Popularity is one key factor for an artist to release music. One way of measuring popularity is the position of a song in charts. Billboard updates their chart every week, adding or removing songs according to the times it has been played on radio and streaming platforms. If a song is popular in Billboard, that means, if that song can get to be featured in one of the many charts on Billboard, it is likely to ensure a good financial return to the artist and, by extent, to their label. Spotify is the most popular streaming platform and provides an API through which one can access features of any song. In this exercise, I try to find a methodology to predict a song’s popularity based on the Billboard Hot 100 charts for the past 20 years, and features for those songs available through Spotify API.
A Google Colab notebook for this skill is here.
With an always growing market and being affected by the current situation in the world, music streaming services are one of the preferred ways of consuming music. It is estimated that in the world exist around 400 million subscribers. Spotify and Apple Music account for 50% of them. As with any market, it is always important to understand what gives value to a product, in this case, albums and songs, and how can artists profit that information to know when to release an album among other strategies. All the streaming services provide information about what songs and albums are the most popular among their subscribers. However, if one relies only on that information, there could be certain limitations as the number of users, availability of the service in certain regions, etc. By using a global third party popularity system, this approach aims to better understand the popularity of a song independently of any service. In this work, I consider a song to be popular if it reaches any position in the Billboard Hot 100 chart.
Although I aim to be as platform-independent as I can be, I will use Spotify API to extract features and use that data to train a machine learning algorithm to predict whether there is a possibility for a song to be featured in Billboard’s Hot 100 chart any week. Deezer also has an API with the potential to be a source of information for this work, a way to improve the independence of any platform could be cross-validating the data in two or more platforms.
Predicting the popularity of a song can be treated as a classification problem. With this approach I try to address the question of how likely it is for a song to be popular, as understood as being featured in Billboard’s Hot 100. The traditional approach to a classification problem is get the data, train the model, test the model, and deploy the model. In our case, deployment of the model will be making predictions for existing songs of whether they have the potential to be popular or not.

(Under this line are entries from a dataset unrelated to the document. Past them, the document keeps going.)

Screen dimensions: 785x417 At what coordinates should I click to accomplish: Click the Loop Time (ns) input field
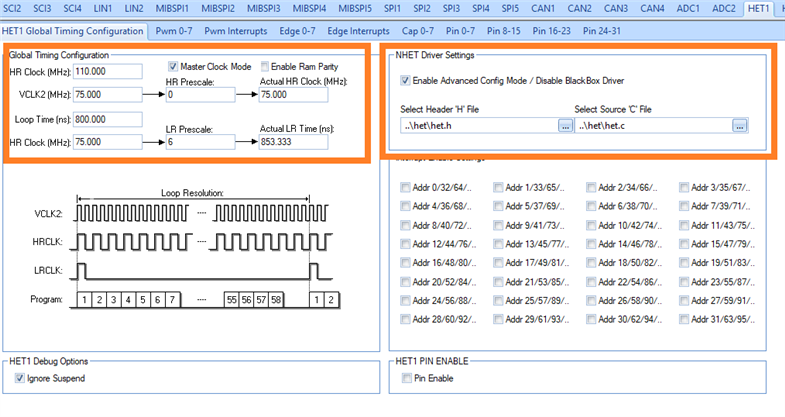105,119
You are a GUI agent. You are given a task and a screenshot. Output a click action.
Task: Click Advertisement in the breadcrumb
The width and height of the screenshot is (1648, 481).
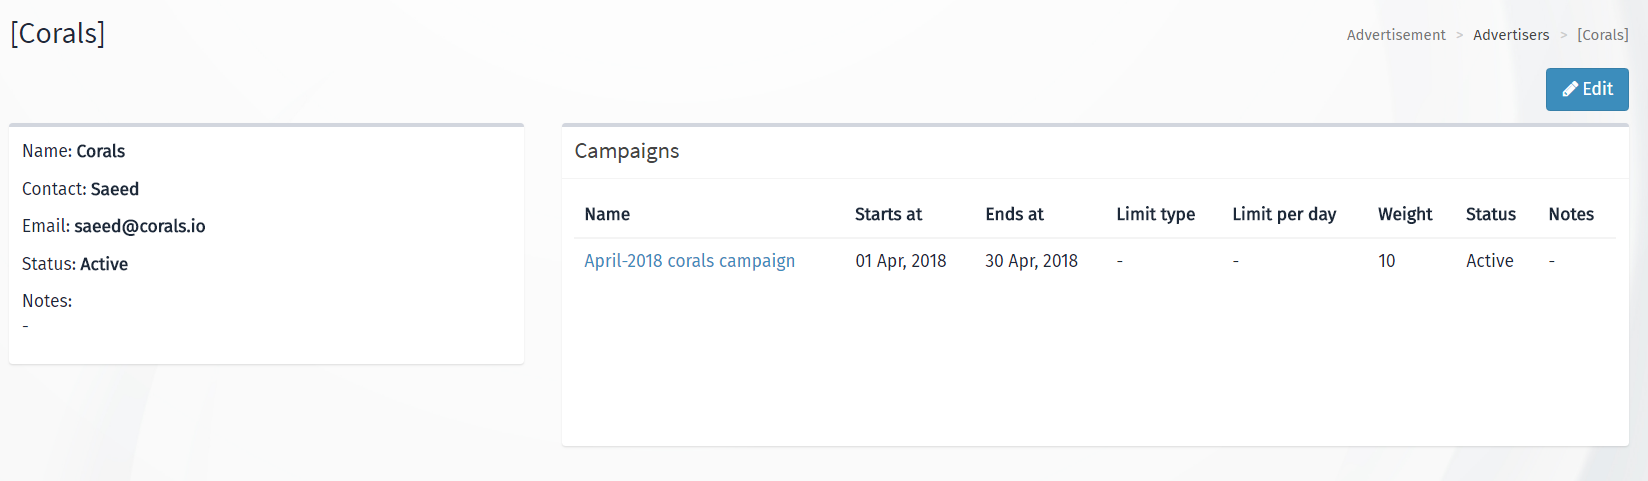tap(1396, 35)
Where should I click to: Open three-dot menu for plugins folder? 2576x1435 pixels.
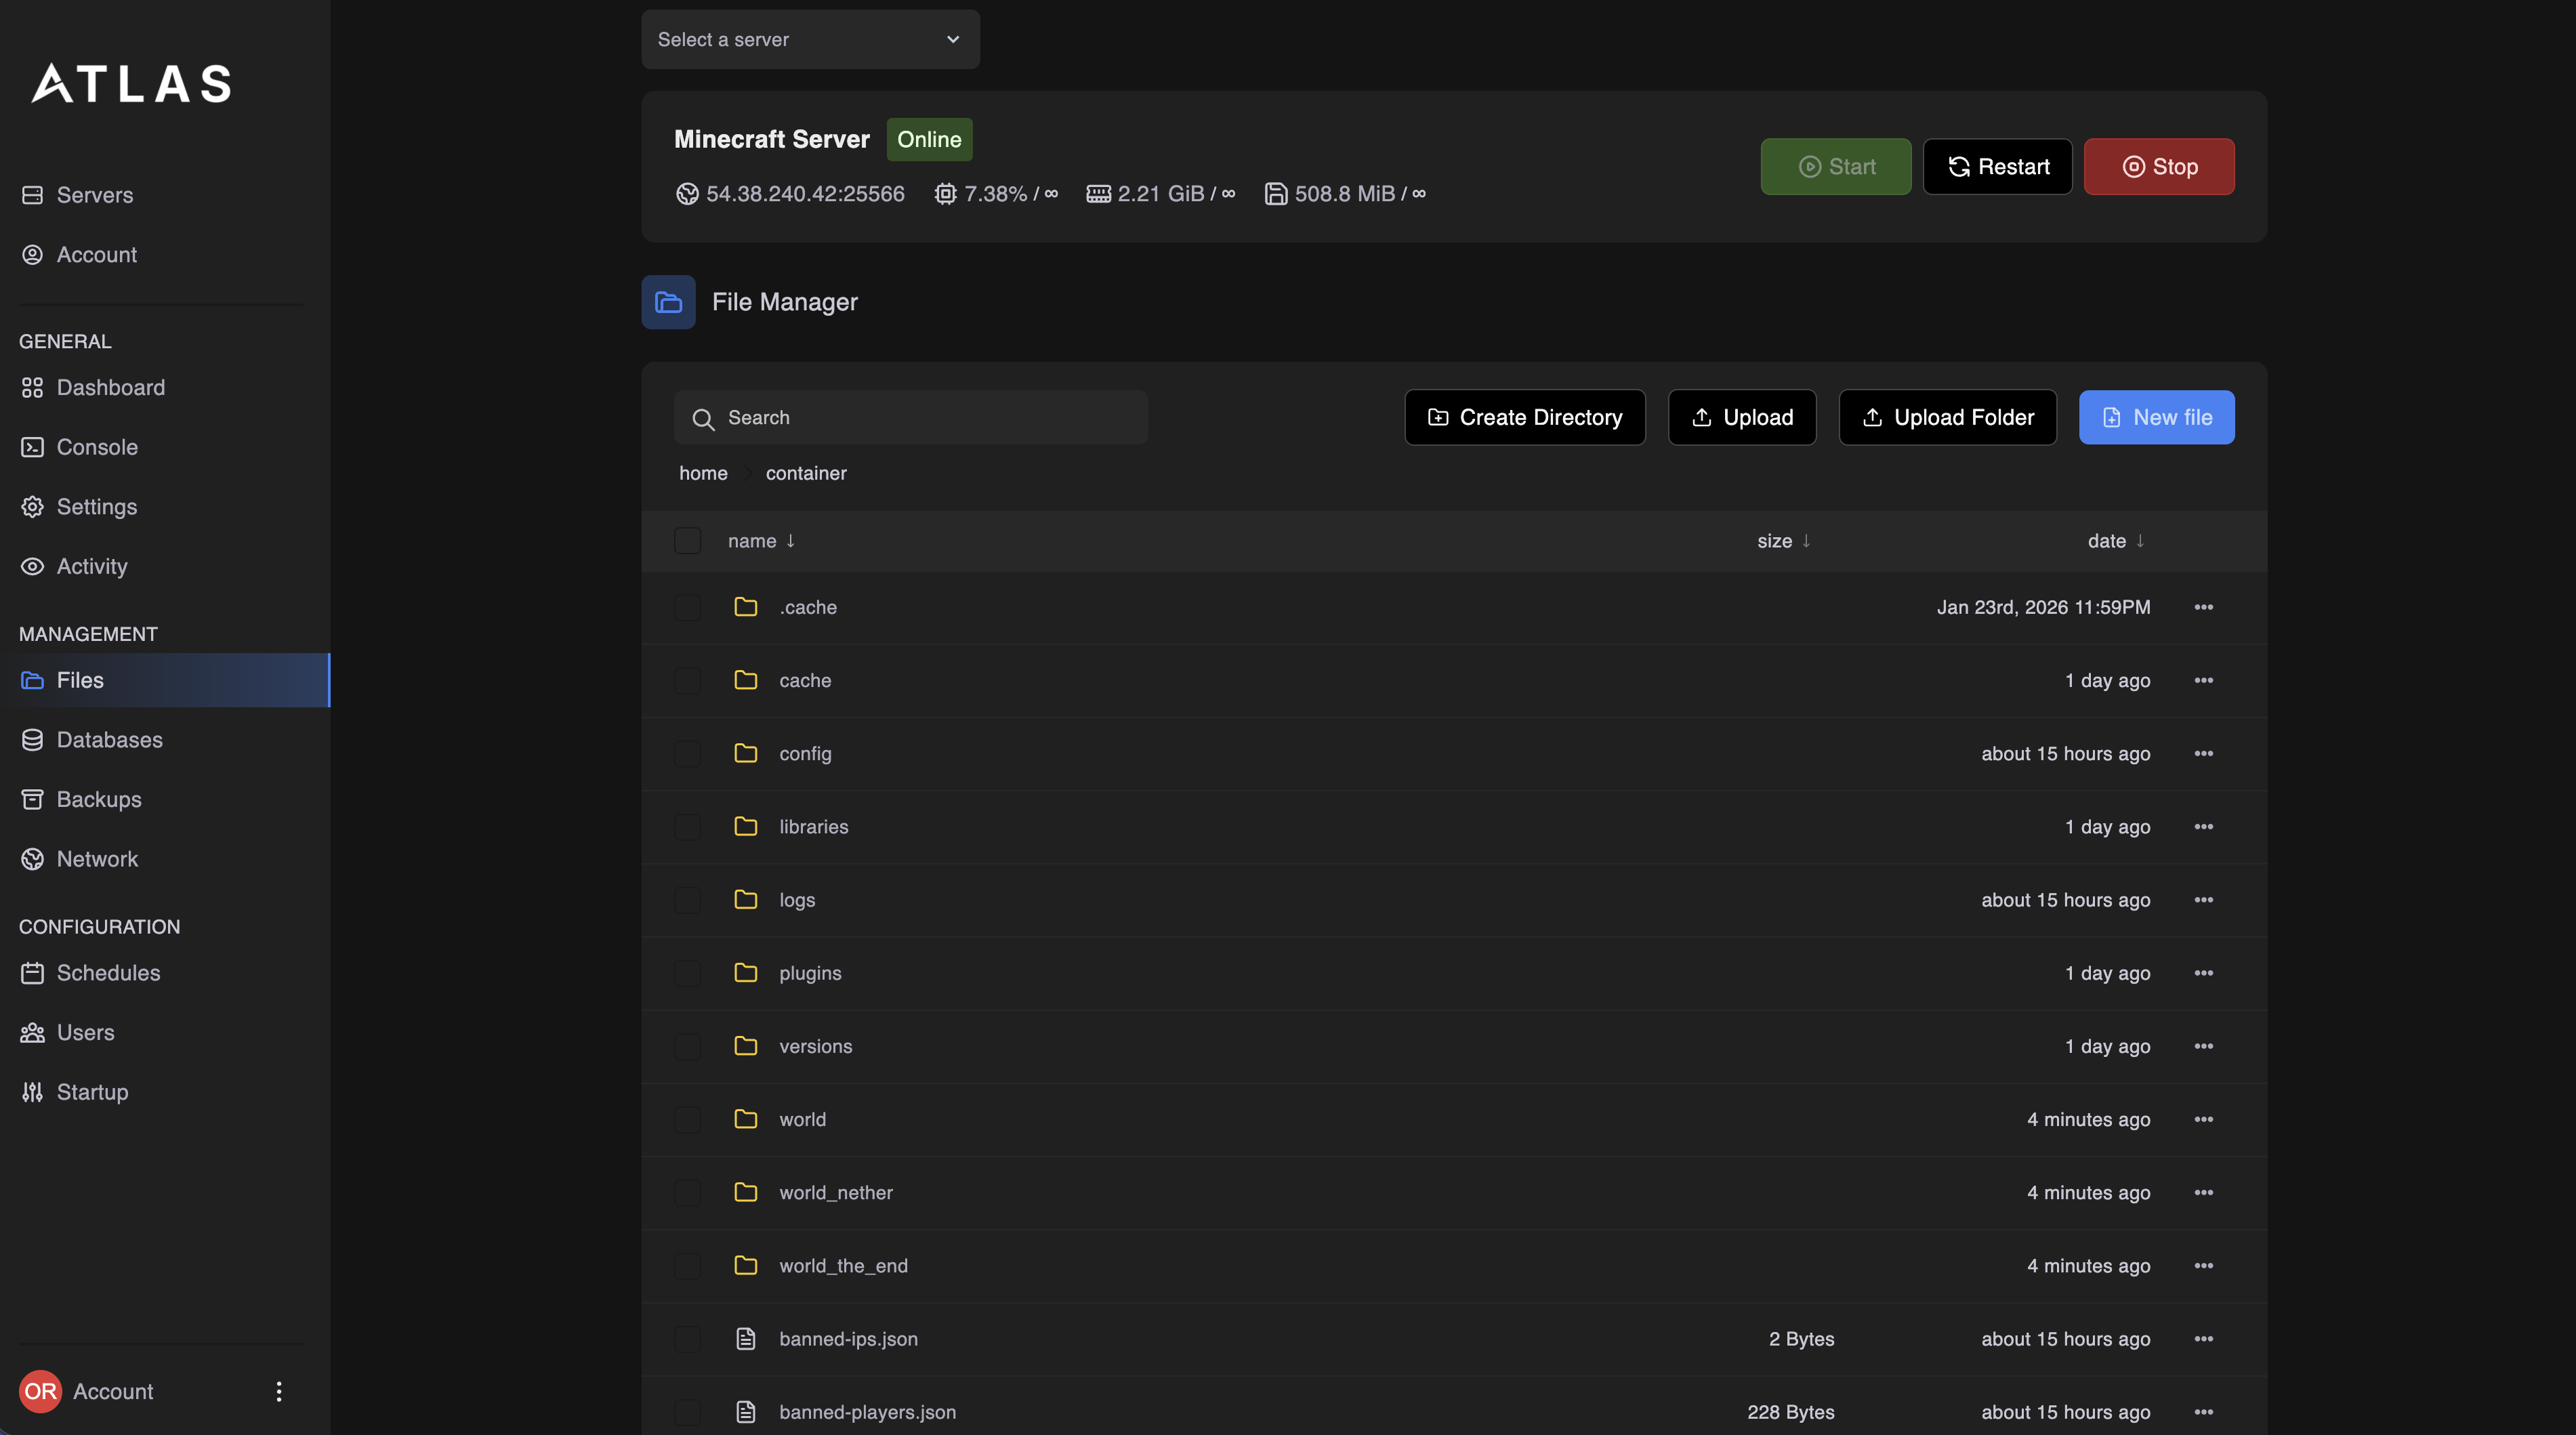pos(2203,973)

Data acquisition could be treated as a different problem; combining two different APIs can be complicated. Billboard does not have an API active, however it is likely that it did have an API in the past. Several solutions exist providing packages and language bindings for Billboard API that work at this moment.
Image 1: Simplified System Diagram
The approach I try to follow is:
Data acquisition from Billboard was straightforward. I used billboard-charts to get current and past data. This package provides information for each song in the form a ChartData Object. This object has many attributes among which are song name and artist. It also provides the peak position, number of weeks this song has been in the chart, and if the song is new or not.
hot-100 chart from 2020-09-05
-----------------------------
1. 'Dynamite' by BTS
2. 'WAP' by Cardi B Featuring Megan Thee Stallion
3. 'Laugh Now Cry Later' by Drake Featuring Lil Durk
4. 'Rockstar' by DaBaby Featuring Roddy Ricch
5. 'Blinding Lights' by The Weeknd
6. 'Whats Poppin' by Jack Harlow Featuring DaBaby, Tory Lanez & Lil Wayne
7. 'Watermelon Sugar' by Harry Styles
8. 'Roses' by SAINt JHN
9. 'Savage Love (Laxed - Siren Beat)' by Jawsh 685 x Jason Derulo
10. 'Before You Go' by Lewis Capaldi
Spotify allow a developer to access their API and get data for songs, albums, artists, etc. For this work I am using the get Audio Features method. The data that Spotify provides in this method is:
Spotify Features example:
{'danceability': 0.934,
'energy': 0.443,
'key': 1,
'loudness': -7.541,
'mode': 1,
'speechiness': 0.41,
'acousticness': 0.0272,
'instrumentalness': 0,
'liveness': 0.0889,
'valence': 0.359,
'tempo': 133.026,
'type': 'audio_features',
'id': '051wt8AyLFgYnVuberd3vO',
'uri': 'spotify:track:051wt8AyLFgYnVuberd3vO',
'track_href': 'https://api.spotify.com/v1/tracks/051wt8AyLFgYnVuberd3vO',
'analysis_url': 'https://api.spotify.com/v1/audio-analysis/051wt8AyLFgYnVuberd3vO',
'duration_ms': 187541,
'time_signature': 4}
After getting the latest chart, we now would have to get data from Spotify API. The main limitation we have is that there is not a direct link between the Billboard data and the Spotify API. To get one unique ID we can get audio features with, we would need to perform a search using either the title, the artist, or both, to get such Id. However, there are some challenges that we would need to address before actually getting data from Spotify.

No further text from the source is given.